#### SUPPLIED DATA:
►

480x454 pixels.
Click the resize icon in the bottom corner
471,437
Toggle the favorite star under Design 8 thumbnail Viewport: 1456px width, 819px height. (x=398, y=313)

◄
►

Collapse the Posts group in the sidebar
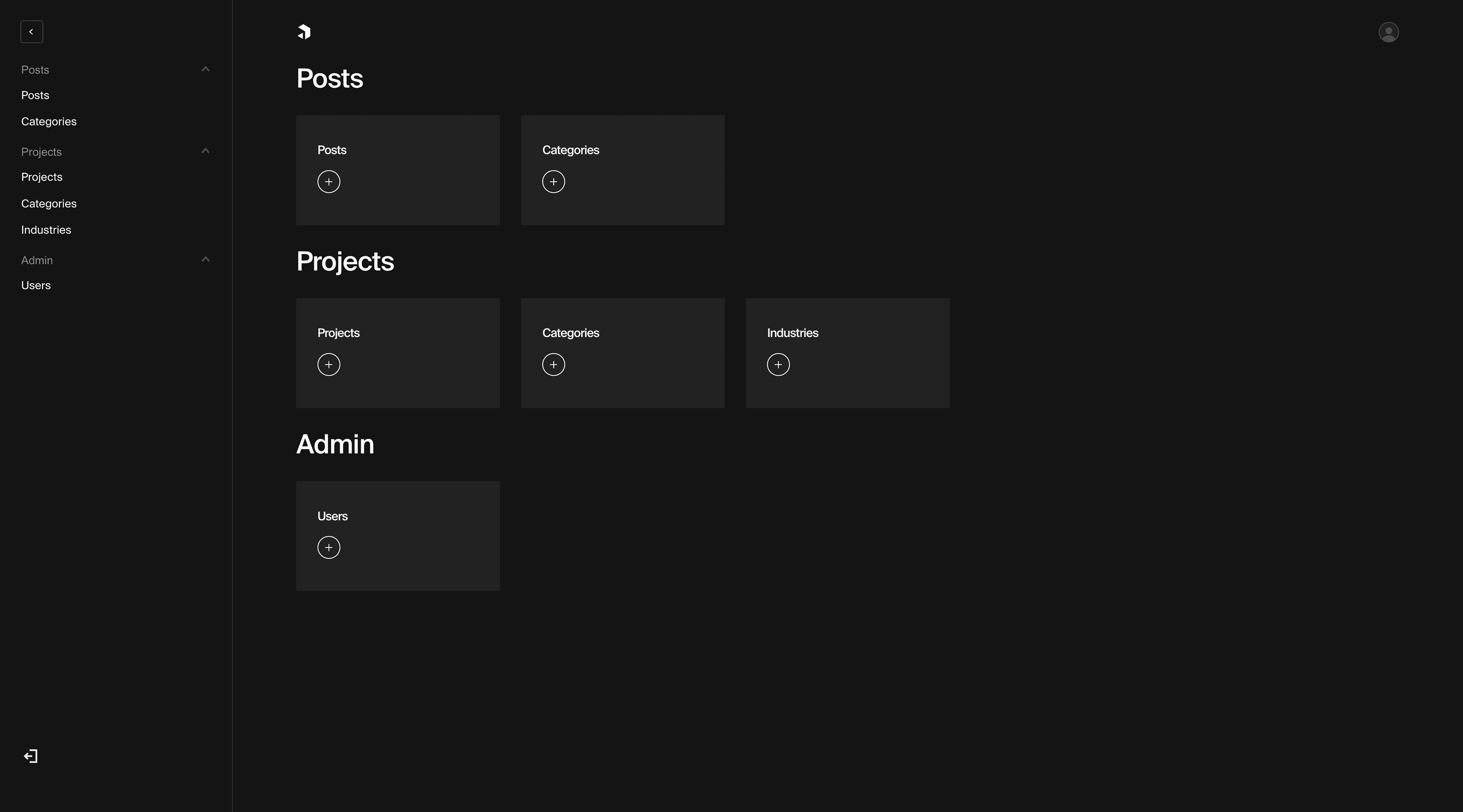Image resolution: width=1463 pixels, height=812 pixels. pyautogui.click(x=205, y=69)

◄

#### YOUR GOAL:
Repeat the material starting at the line with "480x454 pixels." and ending at the line with "Toggle the favorite", substituting "resize handle" for "resize icon" and leaving everything else as it is.

#### OUTPUT:
480x454 pixels.
Click the resize handle in the bottom corner
471,437
Toggle the favorite star under Design 8 thumbnail Viewport: 1456px width, 819px height. (x=398, y=313)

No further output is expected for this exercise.